One of the most horrifying yet interesting parts of ageing is reflecting on how your own tastes have changed over the years. That rock club you used to go to when you were 17 suddenly seems profoundly uncool; that cider you used to drink from plastic bottles when you were a penniless 20-year-old strikes you as unthinkably uncouth; and you would find a distressingly large number of the bands you used to like to be unlistenable dirge.
Getting older is full of these kinds of betrayals of your former self, who would no doubt be disappointed at how you now value competence over excitement and comfort over adventure – but your wiser, older, current self is happy to laugh at that impetuous inner voice, knowing you can’t go back yet realising you wouldn’t really want to.

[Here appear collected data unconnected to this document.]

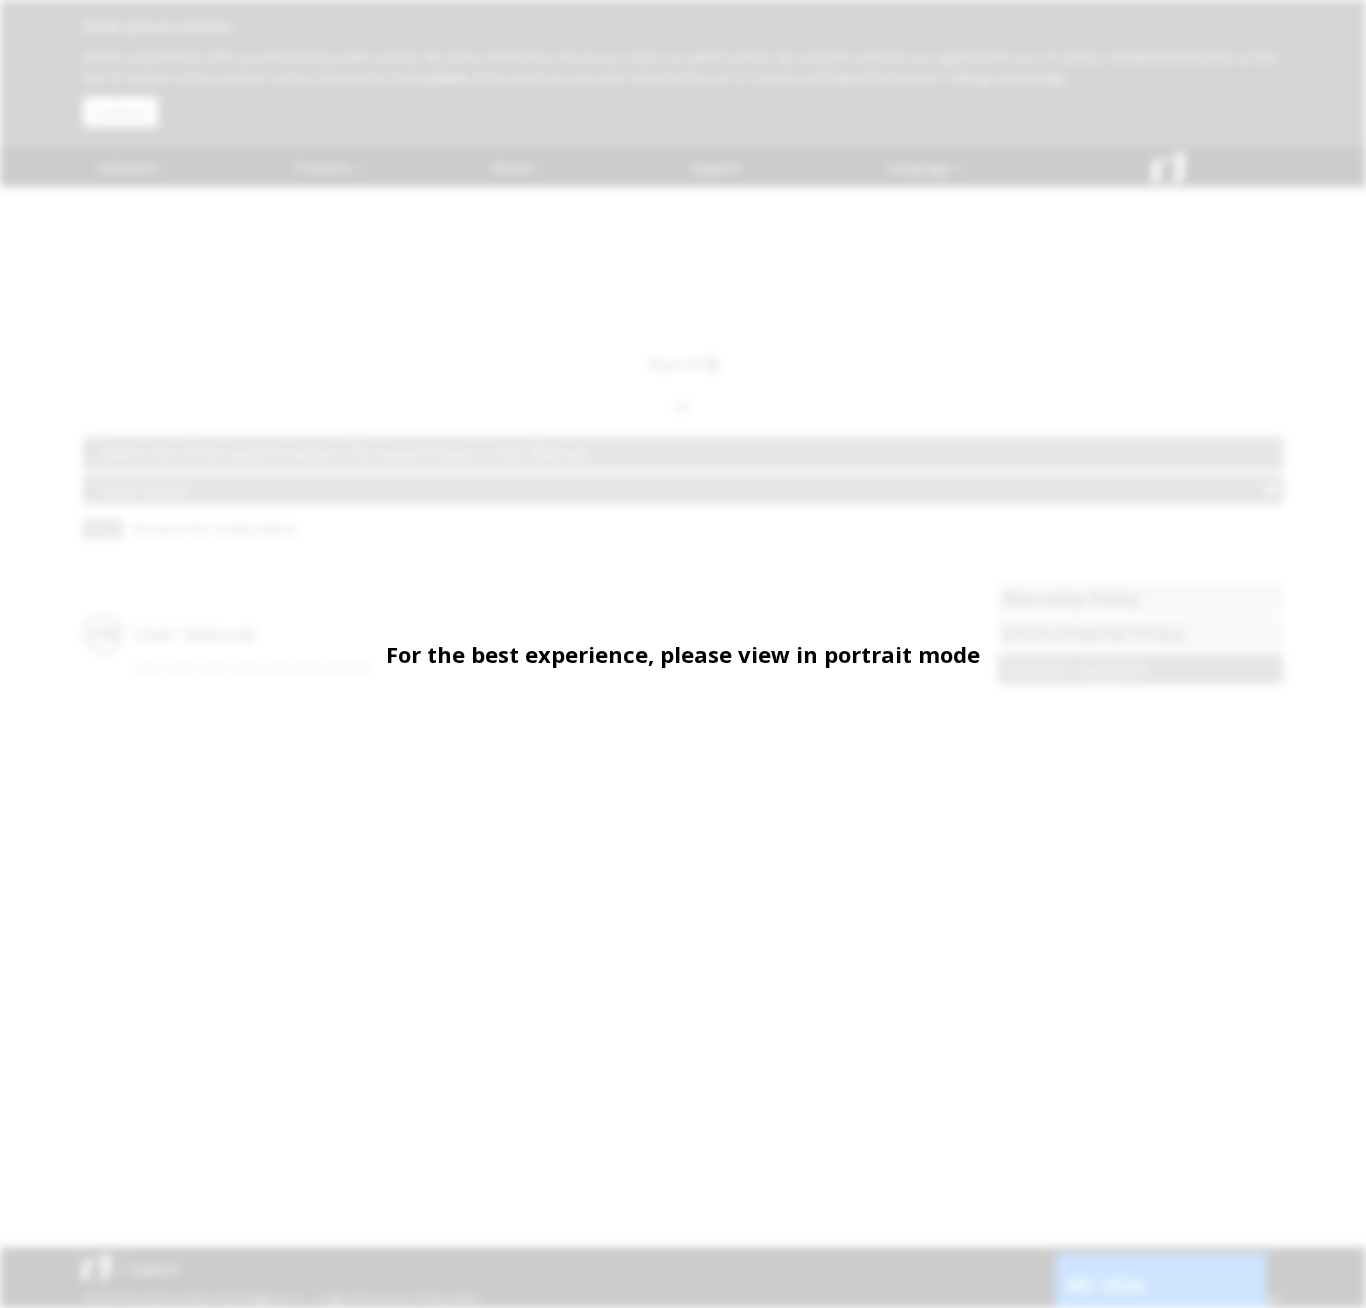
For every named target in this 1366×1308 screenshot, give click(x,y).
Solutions (129, 167)
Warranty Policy (1071, 598)
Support (715, 167)
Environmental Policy (1093, 633)
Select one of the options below (218, 453)
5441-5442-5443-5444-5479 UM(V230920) (251, 668)
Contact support (1075, 668)
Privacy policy (447, 1298)
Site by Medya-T (1246, 1298)
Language (921, 167)
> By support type (408, 453)
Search (673, 363)
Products (326, 167)
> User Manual (532, 453)
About (513, 167)
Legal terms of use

I wonder if Jurgen Klopp is beginning to feel that way about the heavy metal football he used to prefer to Arsene Wenger’s orchestra. This is a very different Liverpool to the one we saw last season, a side that attacked at every opportunity even if it left their defence badly exposed; a side that didn’t so much throw caution to the wind as hurl it forcibly into a jet engine. What could be more heavy metal than that?
This was, perhaps, borne out of necessity, rather than implemented as part of a philosophy. With the phalanx of questionable defenders and goalkeepers at Klopp’s disposal last season, hitting the “all-out attack” button was his side’s best chance of emerging with the three points.
Not so anymore. This season’s Liverpool, playing in a much more sensible new 4-2-3-1, are a little more cautious, a little more reserved, their System Of A Down t-shirts replaced with slightly smarter button-downs, drinking £8 bottles of red wine instead of £1.99 Strongbow: still fundamentally the same, but a little more sophisticated.
Liverpool have taken 13% fewer shots per game in the Premier League this season (14.5) than they managed last year (16.8), with their goals per game accordingly dropping by 10% (from 2.2 goals per game to 2). Against Watford, they managed just ten shots on goal: the third time in 13 Premier League games they have failed to get past 11 shots in a game, compared with just five times in 38 last season. Last year Liverpool had at least 20 attempts on goal in 12 of their 38 games; so far this season they’ve managed that just twice in 13.
Yet those statistics will hardly give Klopp any sleepless nights. That they were still able to beat Watford 3-0 with 10 men despite a paucity of strikes on goal is indicative of a wider trend for Liverpool this year. Their points per game total is up an incredible 29% on last season: from 1.97 to 2.54. They remain undefeated in the league having already played all of the other sides that currently make up the top five.
They have unquestionably been much less exciting, of course, and at times have looked largely unconvincing. The first half against Watford was reminiscent of similarly listless showings against Fulham, Hudderfield and Leicester.
Notably, though, all of those games ended in comfortable victories for the Reds, because it turns out that when you’re conceding just 0.38 goals per game, you don’t need to turn up the volume quite so much at the other end. Perhaps Klopp is learning to prefer the symphony after all.